# 03: Extracting data to different formats

In this notebook, we will look at how we can export data from a NetCDF file into a CSV or XLSX file.

Let's import some modules first

In [1]:
library(RNetCDF)
library(writexl)

## Variables with 1 dimension

In this section, we will use some CTD data from the Nansen Legacy project. If you use these data, please cite them as recommended below:

*Elizabeth Jones (2022) CTD data from Nansen Legacy Cruise - Joint cruise 2-1 Staion: P1_NLEG01-1 https://doi.org/10.21335/NMDC-2085836005-P1_NLEG01-1*

Let's load in the data.

In [2]:
url <- 'https://opendap1.nodc.no/opendap/physics/point/cruise/nansen_legacy-single_profile/NMDC_Nansen-Legacy_PR_CT_58US_2021708/CTD_station_P1_NLEG01-1_-_Nansen_Legacy_Cruise_-_2021_Joint_Cruise_2-1.nc'
data <- open.nc(url)
print.nc(data)

netcdf classic {
dimensions:
	PRES = 320 ;
variables:
	NC_FLOAT PRES(PRES) ;
		NC_FLOAT PRES:_FillValue = NaN ;
		NC_CHAR PRES:axis = "Z" ;
		NC_CHAR PRES:uncertainty = " " ;
		NC_CHAR PRES:comment = " " ;
		NC_CHAR PRES:ancillary_variables = "PRES_QC" ;
		NC_CHAR PRES:standard_name = "sea_water_pressure" ;
		NC_CHAR PRES:long_name = "Sea pressure" ;
		NC_CHAR PRES:units = "dbar" ;
		NC_CHAR PRES:positive = "down" ;
		NC_CHAR PRES:data_mode = "D" ;
		NC_CHAR PRES:coverage_content_type = "physicalMeasurement" ;
	NC_SHORT PRES_QC(PRES) ;
		NC_SHORT PRES_QC:_FillValue = -127 ;
		NC_CHAR PRES_QC:conventions = "Copernicus Marine In Situ reference table 2" ;
		NC_SHORT PRES_QC:valid_min = 0 ;
		NC_SHORT PRES_QC:valid_max = 9 ;
		NC_SHORT PRES_QC:flag_values = 0, 1, 2, 3, 4, 5, 6, 7, 8, 9 ;
		NC_CHAR PRES_QC:flag_meanings = "no_qc_performed good_data probably_good_data bad_data_that_are_potentially_correctable bad_data value_changed value_below_detection nominal_value interpolated_value missi

The data have 1 dimension, pressure. Let's say we want to extract the data from the *TEMP* and *PSAL* variables to a CSV or XLSX file. We first need to create a dataframe.

In [3]:
pres <- var.get.nc(data, 'PRES')
temp <- var.get.nc(data, 'TEMP')
psal <- var.get.nc(data, 'PSAL')
df <- data.frame(Pressure = pres, Temperature = temp, Salinity = psal)
head(df)

Unnamed: 0_level_0,Pressure,Temperature,Salinity
Unnamed: 0_level_1,<dbl>,<dbl>,<dbl>
1,1,3.735,34.254
2,2,3.738,34.26
3,3,3.739,34.261
4,4,3.741,34.267
5,5,3.736,34.259
6,6,3.737,34.26


We can write the data to a CSV or XLSX file

In [4]:
write_xlsx(df, '../data/exported_from_notebooks/ctd_data.xlsx')
write.csv(df, '../data/exported_from_notebooks/ctd_data.csv', row.names = FALSE)

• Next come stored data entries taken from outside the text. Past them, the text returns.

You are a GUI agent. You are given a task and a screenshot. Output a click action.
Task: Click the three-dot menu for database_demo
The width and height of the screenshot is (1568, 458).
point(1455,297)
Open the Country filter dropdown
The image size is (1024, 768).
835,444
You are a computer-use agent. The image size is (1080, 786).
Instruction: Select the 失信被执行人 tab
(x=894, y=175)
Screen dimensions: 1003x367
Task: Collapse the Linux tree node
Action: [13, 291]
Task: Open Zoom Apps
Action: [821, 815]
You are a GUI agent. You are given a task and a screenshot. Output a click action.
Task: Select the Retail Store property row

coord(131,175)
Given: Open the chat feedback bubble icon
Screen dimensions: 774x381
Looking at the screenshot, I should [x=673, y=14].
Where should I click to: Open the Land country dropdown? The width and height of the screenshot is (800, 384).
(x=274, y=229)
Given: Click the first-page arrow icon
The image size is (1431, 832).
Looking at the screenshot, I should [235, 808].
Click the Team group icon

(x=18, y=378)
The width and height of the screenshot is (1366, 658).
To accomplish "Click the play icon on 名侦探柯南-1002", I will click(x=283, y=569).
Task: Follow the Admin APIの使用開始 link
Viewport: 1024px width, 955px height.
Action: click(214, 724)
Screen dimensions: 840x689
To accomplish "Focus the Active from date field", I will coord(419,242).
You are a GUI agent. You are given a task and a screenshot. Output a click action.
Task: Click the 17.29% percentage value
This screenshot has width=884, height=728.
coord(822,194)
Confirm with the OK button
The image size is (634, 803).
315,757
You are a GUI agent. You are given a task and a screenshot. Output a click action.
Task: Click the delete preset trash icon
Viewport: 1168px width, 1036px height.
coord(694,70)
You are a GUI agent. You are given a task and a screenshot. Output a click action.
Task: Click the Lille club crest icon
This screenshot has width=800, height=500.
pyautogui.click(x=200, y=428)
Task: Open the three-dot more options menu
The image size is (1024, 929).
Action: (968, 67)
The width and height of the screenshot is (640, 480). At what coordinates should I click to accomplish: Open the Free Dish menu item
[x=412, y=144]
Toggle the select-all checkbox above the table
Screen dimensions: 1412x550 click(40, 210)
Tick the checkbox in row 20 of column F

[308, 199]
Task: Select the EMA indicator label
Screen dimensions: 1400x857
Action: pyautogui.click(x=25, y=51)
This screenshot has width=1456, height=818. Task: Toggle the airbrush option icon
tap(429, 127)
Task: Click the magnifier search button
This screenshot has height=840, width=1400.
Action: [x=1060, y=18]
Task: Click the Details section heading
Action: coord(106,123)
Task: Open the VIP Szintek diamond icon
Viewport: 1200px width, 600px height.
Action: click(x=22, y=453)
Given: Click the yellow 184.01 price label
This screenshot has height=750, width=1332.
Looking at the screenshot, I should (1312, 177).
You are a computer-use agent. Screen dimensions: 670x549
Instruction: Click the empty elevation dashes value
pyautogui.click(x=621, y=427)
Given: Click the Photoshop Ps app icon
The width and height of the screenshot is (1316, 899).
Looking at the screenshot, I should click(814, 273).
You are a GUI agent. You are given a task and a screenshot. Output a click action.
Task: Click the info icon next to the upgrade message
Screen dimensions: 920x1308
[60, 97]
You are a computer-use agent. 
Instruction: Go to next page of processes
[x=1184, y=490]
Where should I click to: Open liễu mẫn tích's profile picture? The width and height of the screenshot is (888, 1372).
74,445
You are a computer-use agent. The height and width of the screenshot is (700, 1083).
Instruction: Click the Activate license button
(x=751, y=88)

## Variables with multiple dimensions

What is a variable has multiple dimensions? Let's look at the same data we used in [tutorial #01](01_opening_and_understanding.ipynb).

If you use these data, please cite them as recommended below:

*H.-M. Zhang, B. Huang, J. H. Lawrimore, M. J. Menne, and T. M. Smith (2019): NOAA Global Surface Temperature Dataset (NOAAGlobalTemp), Version 5.0. NOAA National Centers for Environmental Information. doi:10.25921/9qth-2p70 Accessed 2024-04-09.*

Let's load in the data, and extract the data from the *anom* varaible for a given date.

In [5]:
url <- 'https://www.ncei.noaa.gov/thredds/dodsC/noaa-global-temp-v5/NOAAGlobalTemp_v5.0.0_gridded_s188001_e202212_c20230108T133308.nc'
data <- open.nc(url)

lat <- var.get.nc(data, 'lat')
lon <- var.get.nc(data, 'lon')

desired_date <- as.Date('2020-01-01')
days_since_1800 <- as.numeric(difftime(desired_date, as.Date('1800-01-01'), units = 'days'))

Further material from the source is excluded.